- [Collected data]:
====

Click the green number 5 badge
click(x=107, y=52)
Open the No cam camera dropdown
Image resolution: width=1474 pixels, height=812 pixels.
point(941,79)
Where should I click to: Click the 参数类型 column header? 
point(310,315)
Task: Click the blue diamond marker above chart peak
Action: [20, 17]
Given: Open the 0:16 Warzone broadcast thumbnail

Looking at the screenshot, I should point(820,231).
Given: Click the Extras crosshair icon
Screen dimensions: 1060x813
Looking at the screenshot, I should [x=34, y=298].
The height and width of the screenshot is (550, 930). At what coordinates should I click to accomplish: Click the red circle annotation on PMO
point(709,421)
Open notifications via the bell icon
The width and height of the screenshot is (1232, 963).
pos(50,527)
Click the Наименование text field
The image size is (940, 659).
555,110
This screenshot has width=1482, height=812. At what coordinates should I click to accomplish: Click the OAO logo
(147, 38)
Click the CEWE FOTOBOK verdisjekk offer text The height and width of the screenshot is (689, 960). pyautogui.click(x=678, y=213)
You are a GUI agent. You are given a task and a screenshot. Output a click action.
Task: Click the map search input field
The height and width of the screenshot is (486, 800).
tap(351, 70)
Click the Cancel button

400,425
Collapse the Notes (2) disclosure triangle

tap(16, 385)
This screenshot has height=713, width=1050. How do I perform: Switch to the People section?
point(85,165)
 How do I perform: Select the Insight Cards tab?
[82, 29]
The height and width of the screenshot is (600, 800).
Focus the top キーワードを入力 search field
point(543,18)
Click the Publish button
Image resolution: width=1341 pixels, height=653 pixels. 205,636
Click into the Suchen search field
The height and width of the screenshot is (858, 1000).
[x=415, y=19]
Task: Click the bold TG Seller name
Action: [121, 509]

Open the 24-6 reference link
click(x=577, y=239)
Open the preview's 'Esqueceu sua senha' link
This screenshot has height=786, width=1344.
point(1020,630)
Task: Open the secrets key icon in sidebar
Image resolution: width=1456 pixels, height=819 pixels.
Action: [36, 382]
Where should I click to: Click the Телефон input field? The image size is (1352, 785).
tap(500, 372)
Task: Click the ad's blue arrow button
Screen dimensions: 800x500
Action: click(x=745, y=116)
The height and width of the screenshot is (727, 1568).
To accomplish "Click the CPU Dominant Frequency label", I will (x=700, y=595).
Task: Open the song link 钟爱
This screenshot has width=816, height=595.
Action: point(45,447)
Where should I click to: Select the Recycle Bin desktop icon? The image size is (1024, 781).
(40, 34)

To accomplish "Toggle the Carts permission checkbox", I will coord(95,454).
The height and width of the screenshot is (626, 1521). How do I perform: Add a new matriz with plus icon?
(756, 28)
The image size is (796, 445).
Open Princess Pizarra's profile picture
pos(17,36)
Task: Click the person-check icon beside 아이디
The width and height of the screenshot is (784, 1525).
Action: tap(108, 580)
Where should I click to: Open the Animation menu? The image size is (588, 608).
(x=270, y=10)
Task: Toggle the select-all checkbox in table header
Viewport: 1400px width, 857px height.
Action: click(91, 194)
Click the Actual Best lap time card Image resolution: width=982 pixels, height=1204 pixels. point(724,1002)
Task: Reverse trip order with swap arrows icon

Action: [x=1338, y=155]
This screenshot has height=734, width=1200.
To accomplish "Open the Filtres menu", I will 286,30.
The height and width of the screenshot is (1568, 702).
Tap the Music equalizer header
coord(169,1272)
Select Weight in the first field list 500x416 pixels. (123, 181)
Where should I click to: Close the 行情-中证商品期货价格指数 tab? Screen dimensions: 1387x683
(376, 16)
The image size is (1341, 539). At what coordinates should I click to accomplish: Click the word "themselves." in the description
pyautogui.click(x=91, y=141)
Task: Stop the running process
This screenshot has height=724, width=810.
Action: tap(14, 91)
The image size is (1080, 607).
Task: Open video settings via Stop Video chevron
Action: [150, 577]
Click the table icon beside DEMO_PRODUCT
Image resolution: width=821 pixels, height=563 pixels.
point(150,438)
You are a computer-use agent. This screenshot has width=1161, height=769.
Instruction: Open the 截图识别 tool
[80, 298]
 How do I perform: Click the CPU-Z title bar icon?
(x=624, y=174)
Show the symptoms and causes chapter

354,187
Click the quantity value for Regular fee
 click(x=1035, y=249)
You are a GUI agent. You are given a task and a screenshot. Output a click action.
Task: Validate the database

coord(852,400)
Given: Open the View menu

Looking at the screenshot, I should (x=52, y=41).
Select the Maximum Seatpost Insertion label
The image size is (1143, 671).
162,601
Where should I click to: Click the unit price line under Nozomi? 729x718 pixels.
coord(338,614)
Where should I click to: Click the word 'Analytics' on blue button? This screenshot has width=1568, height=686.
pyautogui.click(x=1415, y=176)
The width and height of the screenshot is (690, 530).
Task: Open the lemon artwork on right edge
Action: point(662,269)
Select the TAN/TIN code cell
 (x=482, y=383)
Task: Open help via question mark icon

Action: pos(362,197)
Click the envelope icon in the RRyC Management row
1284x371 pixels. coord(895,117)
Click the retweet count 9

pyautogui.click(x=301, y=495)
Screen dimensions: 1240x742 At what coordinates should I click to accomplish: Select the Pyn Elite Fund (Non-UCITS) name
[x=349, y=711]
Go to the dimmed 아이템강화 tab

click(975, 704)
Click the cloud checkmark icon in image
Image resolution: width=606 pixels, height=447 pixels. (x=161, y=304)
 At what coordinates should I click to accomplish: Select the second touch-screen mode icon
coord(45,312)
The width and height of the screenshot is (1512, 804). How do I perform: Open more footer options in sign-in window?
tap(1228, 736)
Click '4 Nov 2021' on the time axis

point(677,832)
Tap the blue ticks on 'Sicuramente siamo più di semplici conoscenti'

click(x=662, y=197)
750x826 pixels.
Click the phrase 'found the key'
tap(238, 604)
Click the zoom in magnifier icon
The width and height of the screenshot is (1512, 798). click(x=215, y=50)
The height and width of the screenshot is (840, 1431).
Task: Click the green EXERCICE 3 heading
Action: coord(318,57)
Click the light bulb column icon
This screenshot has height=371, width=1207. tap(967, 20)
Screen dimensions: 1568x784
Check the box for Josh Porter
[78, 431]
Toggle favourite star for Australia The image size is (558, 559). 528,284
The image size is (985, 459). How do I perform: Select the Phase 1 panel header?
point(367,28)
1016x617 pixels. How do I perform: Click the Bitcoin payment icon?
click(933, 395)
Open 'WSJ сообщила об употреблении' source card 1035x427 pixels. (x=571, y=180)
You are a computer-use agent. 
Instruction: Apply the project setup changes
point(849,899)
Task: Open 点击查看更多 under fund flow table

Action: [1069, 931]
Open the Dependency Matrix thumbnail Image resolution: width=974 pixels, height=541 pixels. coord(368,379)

====

- [Work to complete]: The entries above hold a line with "This screenshot has width=1482, height=812." and a later line with "Task: Click the map search input field". Write out exactly those lines and all lines between, nothing more.

- [Output]:
This screenshot has width=1482, height=812. At what coordinates should I click to accomplish: Click the OAO logo
(147, 38)
Click the CEWE FOTOBOK verdisjekk offer text The height and width of the screenshot is (689, 960). pyautogui.click(x=678, y=213)
You are a GUI agent. You are given a task and a screenshot. Output a click action.
Task: Click the map search input field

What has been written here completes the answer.